Records for the exercise section start

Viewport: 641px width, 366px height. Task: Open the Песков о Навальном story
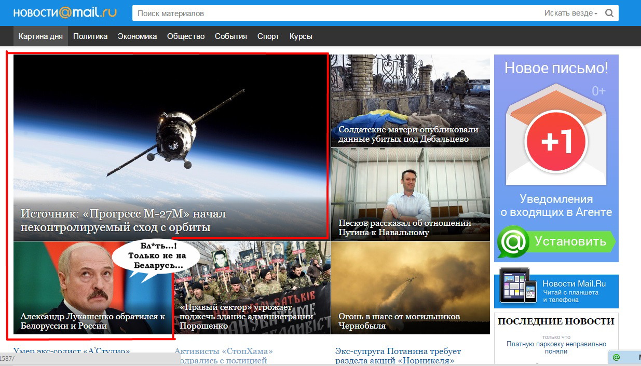coord(410,194)
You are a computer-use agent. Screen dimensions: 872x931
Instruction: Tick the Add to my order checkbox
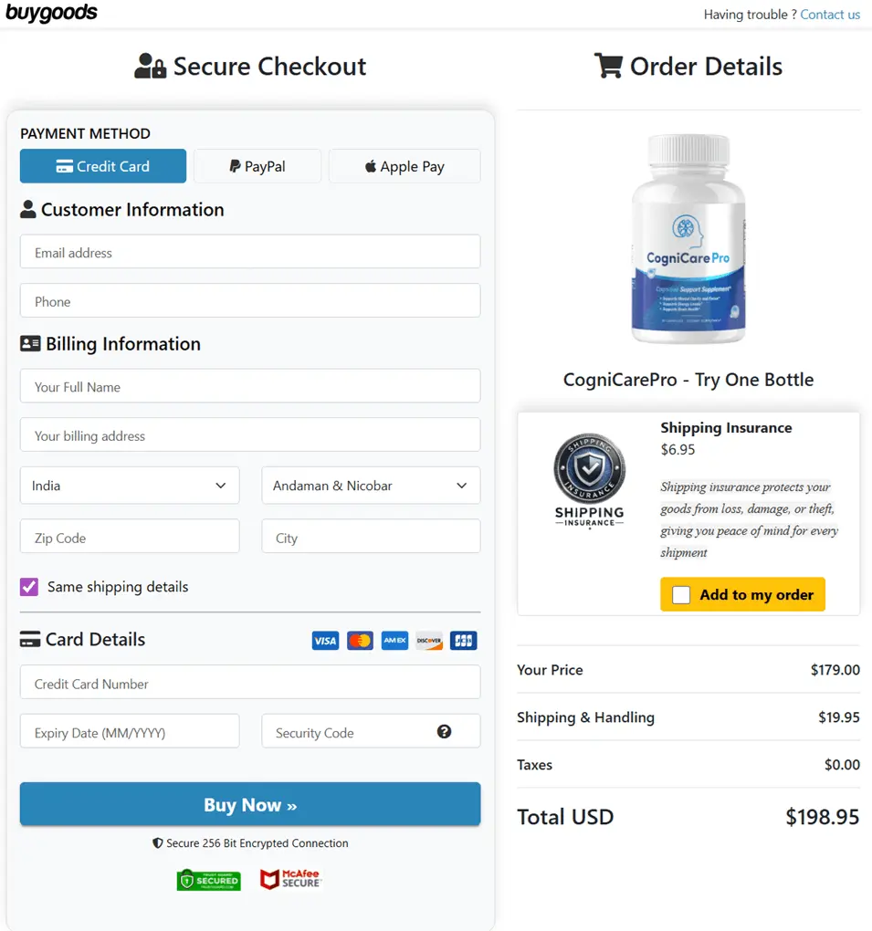click(681, 595)
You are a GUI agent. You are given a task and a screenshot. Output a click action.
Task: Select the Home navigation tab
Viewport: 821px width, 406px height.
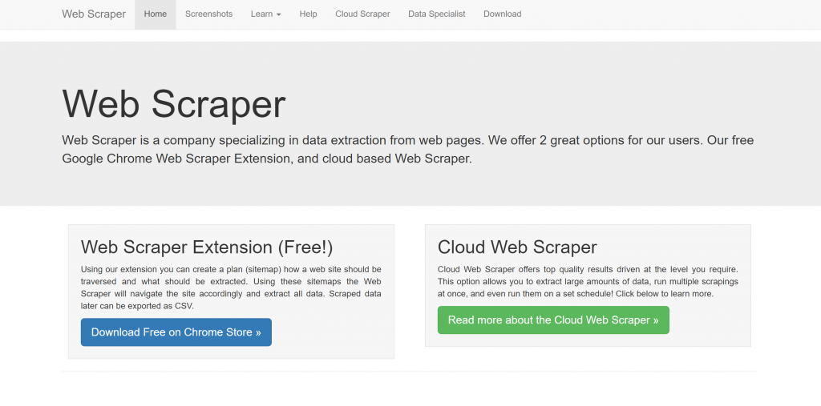point(155,14)
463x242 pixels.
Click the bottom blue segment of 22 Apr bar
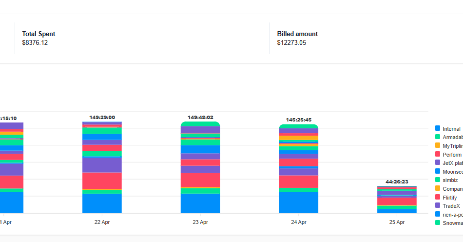click(102, 203)
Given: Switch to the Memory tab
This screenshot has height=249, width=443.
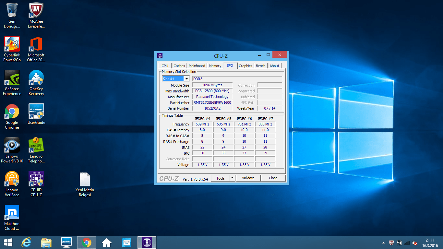Looking at the screenshot, I should [x=215, y=66].
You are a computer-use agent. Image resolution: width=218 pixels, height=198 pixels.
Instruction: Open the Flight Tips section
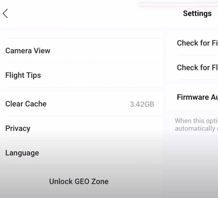(81, 75)
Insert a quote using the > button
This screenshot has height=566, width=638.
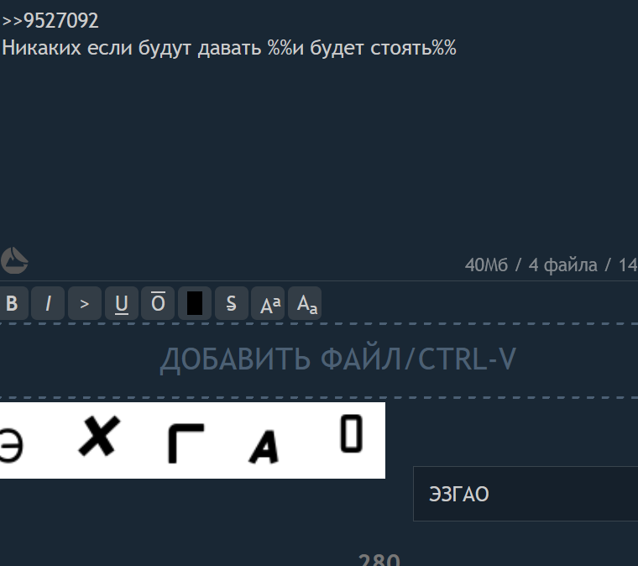(x=85, y=303)
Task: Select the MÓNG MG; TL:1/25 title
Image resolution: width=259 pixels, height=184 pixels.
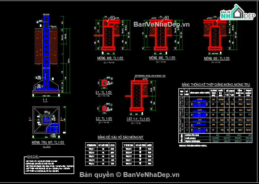Action: click(162, 58)
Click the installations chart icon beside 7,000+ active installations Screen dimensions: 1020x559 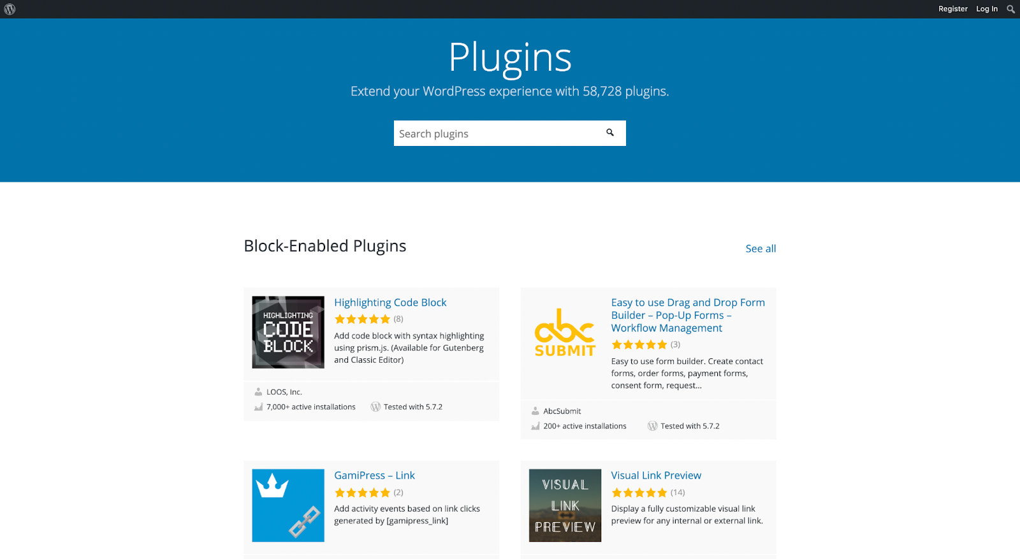pos(258,407)
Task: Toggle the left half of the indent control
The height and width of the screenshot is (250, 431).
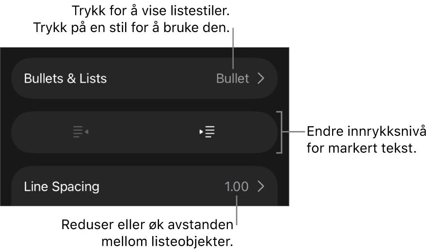Action: click(80, 132)
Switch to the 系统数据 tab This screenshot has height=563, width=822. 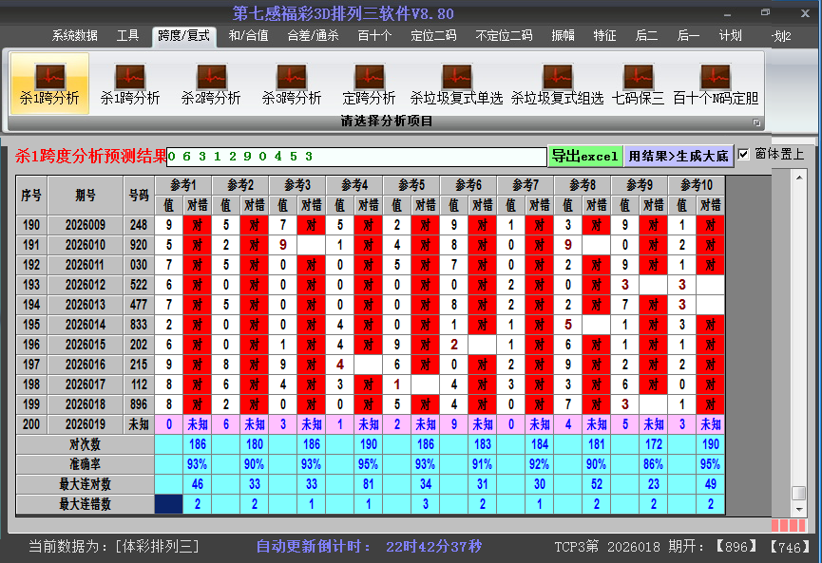click(75, 36)
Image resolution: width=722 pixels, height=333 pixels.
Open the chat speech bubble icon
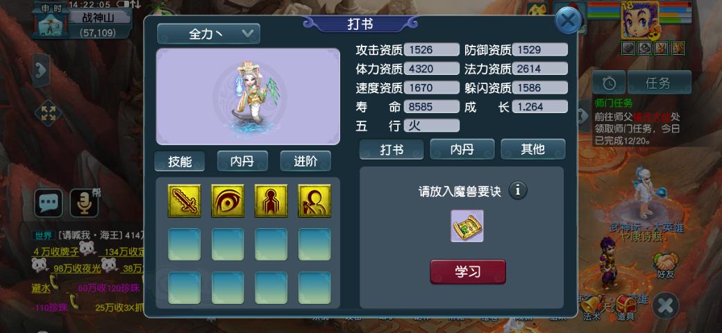(x=49, y=203)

Records for the exercise section end

(Task requirements)
Return every line in the records that includes the string "computer".

(Output of the exercise)
You are a computer-use agent. Screen dimensions: 872x931
You are a computer-use agent. Image resolution: width=218 pixels, height=198 pixels.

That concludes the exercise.